Robbie Montgomery isn’t about to stop making her customers’ favorites. Still, her pronouncement is almost a sacrilege, uttered just feet from Sweetie Pie’s steam tables:
“I’m burned out on mac and cheese.”
Hmmm. She’s talking about the beloved comfort dish Guy Fieri showcased on Food Network and the one selected for both a new book on soul food restaurants, “The People’s Place,” and Montgomery’s own “Sweetie Pie’s Cookbook” (Amistad, 211 pages, $28.99).
Of course making thousands of pounds a week of anything could turn off a cook. But the mac and cheese recipe is probably one of the cookbook’s top draws for many Sweetie Pie’s eaters, even if they won’t want to bother with a curious addition that Montgomery doesn’t actually follow: homemade “Better-Than-Velveeta Cheese Spread.” That recipe was suggested by her recipe tester and co-writer, Ramin Ganeshram of Connecticut. The packaged brand is fine, though, with Montgomery.
Still, the mac recipe isn’t the only reason to read “Sweetie Pie’s Cookbook.” Another would be the memories told in the personable style of the reality-show star. (The new season of “Welcome to Sweetie Pie’s” begins Nov. 21 on OWN.)
Even her dedication is delightful: “For my mom and pop, who were excellent cooks with amazing palates. For my sisters and brothers, who ate up every damn thing our parents prepared. Wish we were all still together.”
The Mississippi native, 75, learned to cook from her parents. No recipes were written down, but she had long ago reconstructed some for her restaurant workers and has reduced the amounts and slimmed down other recipes for the cookbook.
When her father, a railroad porter, got home, he’d sometimes cook liver and onions, or his special yellow cake with hot vanilla cream sauce. Her mother, Montgomery writes, “was a miracle worker, somehow stretching my dad’s paycheck six ways to Sunday.” When Robbie wanted what seemed like an upscale dish — stuffed peppers — her mom showed her that it was really a simple recipe with a meatloaf-type filling.
The family (Robbie was the eldest of nine children) was one of the first to move into the Pruitt-Igoe projects, a huge step up because the apartment had four bedrooms. Before that, they’d had three rooms total.
Montgomery also writes, of course, about her years as a backup singer to Ike and Tina Turner and later Stevie Wonder, Patti LaBelle, James Brown, Dr. John and others. While on the road with the Turners, she tired of eating sandwiches on the bus. So after collecting a couple of small appliances, Montgomery would make spaghetti and fried chicken in motels, serving the whole crew. “Trust me, if you can turn out soul food for 20 people on a hotplate and an electric skillet, then you know you’re good,” she writes.
At her restaurant on Delmar Boulevard, Montgomery says the cookbook was her son’s idea. Tim Norman is “young and inspired,” she says, and told her, “Mama, you could do it.” She appreciated help from a professional cookbook writer: “I didn’t know anything about writing a cookbook.
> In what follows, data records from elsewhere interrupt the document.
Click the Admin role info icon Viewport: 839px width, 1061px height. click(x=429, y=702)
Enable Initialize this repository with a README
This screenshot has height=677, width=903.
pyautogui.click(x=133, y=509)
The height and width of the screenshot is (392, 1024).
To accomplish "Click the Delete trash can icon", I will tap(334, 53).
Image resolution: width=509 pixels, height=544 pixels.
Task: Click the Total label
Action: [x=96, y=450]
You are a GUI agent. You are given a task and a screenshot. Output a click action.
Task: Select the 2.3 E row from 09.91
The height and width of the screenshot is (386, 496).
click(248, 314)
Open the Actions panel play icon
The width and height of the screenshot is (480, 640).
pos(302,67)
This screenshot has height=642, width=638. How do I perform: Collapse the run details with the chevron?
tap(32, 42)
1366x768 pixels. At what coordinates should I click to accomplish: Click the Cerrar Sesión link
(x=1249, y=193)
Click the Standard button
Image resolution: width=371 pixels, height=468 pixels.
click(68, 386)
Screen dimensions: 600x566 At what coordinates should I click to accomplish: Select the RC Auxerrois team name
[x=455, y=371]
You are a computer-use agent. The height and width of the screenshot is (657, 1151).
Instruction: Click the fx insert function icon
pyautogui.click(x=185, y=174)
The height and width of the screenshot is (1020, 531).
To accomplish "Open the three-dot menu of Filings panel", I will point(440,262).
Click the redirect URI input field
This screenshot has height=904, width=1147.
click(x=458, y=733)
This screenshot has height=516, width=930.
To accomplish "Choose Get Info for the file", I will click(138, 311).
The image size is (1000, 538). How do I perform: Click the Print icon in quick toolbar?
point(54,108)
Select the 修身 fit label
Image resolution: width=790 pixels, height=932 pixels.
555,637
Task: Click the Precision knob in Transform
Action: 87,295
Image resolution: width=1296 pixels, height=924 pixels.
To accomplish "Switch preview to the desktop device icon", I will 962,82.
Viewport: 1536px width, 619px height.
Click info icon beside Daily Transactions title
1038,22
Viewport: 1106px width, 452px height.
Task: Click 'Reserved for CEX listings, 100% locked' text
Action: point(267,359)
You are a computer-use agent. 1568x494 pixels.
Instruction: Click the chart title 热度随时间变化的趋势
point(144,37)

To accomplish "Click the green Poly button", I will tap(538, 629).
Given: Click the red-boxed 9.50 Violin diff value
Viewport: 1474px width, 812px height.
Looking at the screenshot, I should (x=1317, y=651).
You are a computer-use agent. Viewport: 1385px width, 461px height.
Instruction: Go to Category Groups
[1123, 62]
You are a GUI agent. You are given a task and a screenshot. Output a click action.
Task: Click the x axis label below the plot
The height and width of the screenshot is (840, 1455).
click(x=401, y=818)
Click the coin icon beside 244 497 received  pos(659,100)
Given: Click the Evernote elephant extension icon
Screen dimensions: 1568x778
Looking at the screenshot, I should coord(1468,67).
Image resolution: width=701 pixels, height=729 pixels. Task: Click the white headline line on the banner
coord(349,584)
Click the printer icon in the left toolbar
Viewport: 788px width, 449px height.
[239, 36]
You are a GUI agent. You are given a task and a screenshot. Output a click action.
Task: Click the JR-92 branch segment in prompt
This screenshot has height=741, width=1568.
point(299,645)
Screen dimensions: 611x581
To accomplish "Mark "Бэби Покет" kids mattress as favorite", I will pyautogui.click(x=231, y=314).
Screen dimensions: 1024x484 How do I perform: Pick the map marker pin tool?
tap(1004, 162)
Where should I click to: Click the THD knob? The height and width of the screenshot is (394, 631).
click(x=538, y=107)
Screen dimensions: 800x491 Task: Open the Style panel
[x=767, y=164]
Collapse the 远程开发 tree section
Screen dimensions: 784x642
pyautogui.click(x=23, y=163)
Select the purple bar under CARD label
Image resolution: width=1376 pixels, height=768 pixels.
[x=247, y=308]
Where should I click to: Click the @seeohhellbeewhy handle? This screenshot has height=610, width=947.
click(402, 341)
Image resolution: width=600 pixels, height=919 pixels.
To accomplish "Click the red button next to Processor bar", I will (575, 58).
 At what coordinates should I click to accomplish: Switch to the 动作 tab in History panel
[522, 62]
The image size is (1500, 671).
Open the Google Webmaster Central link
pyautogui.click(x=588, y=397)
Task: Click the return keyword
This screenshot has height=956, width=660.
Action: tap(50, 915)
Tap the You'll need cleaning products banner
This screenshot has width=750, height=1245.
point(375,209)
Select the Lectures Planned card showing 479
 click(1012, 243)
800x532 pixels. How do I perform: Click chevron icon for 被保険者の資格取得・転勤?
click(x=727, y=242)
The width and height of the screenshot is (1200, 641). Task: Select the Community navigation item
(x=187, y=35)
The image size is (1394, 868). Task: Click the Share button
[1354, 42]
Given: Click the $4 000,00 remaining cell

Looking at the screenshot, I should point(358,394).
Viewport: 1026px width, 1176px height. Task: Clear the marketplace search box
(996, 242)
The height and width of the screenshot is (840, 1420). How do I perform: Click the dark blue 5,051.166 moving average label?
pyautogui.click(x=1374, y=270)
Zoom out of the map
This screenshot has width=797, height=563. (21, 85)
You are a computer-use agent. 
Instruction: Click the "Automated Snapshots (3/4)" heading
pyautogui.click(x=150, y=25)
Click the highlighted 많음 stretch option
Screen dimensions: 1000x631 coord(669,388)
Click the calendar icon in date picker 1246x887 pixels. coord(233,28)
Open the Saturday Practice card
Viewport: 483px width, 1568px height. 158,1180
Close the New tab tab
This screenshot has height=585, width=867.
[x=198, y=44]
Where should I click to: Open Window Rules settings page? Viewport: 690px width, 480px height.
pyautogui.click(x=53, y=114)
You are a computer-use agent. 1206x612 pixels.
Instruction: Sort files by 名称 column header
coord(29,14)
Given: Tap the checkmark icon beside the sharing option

It was more work than I ever imagined.”
She’s happy to share recipes for foods that young people tell her fondly remind them of their grandparents — and that they have no experience cooking.
“I want these recipes to be around.”
Which brings us to the third-best reason to read the cookbook. Many people have never made some of the dishes, such as chitlins, so the descriptions are fascinating. And where else would we find “Neck Bones Three Ways”?
Montgomery says one of her favorite dishes is Oxtail Soup. Oxtails are a special on Thursdays at Sweetie Pie’s, and the restaurant usually sells out of the 80 pounds prepared.
But if she has leftovers, Montgomery will take a good bowl of oxtail soup over mac and cheese.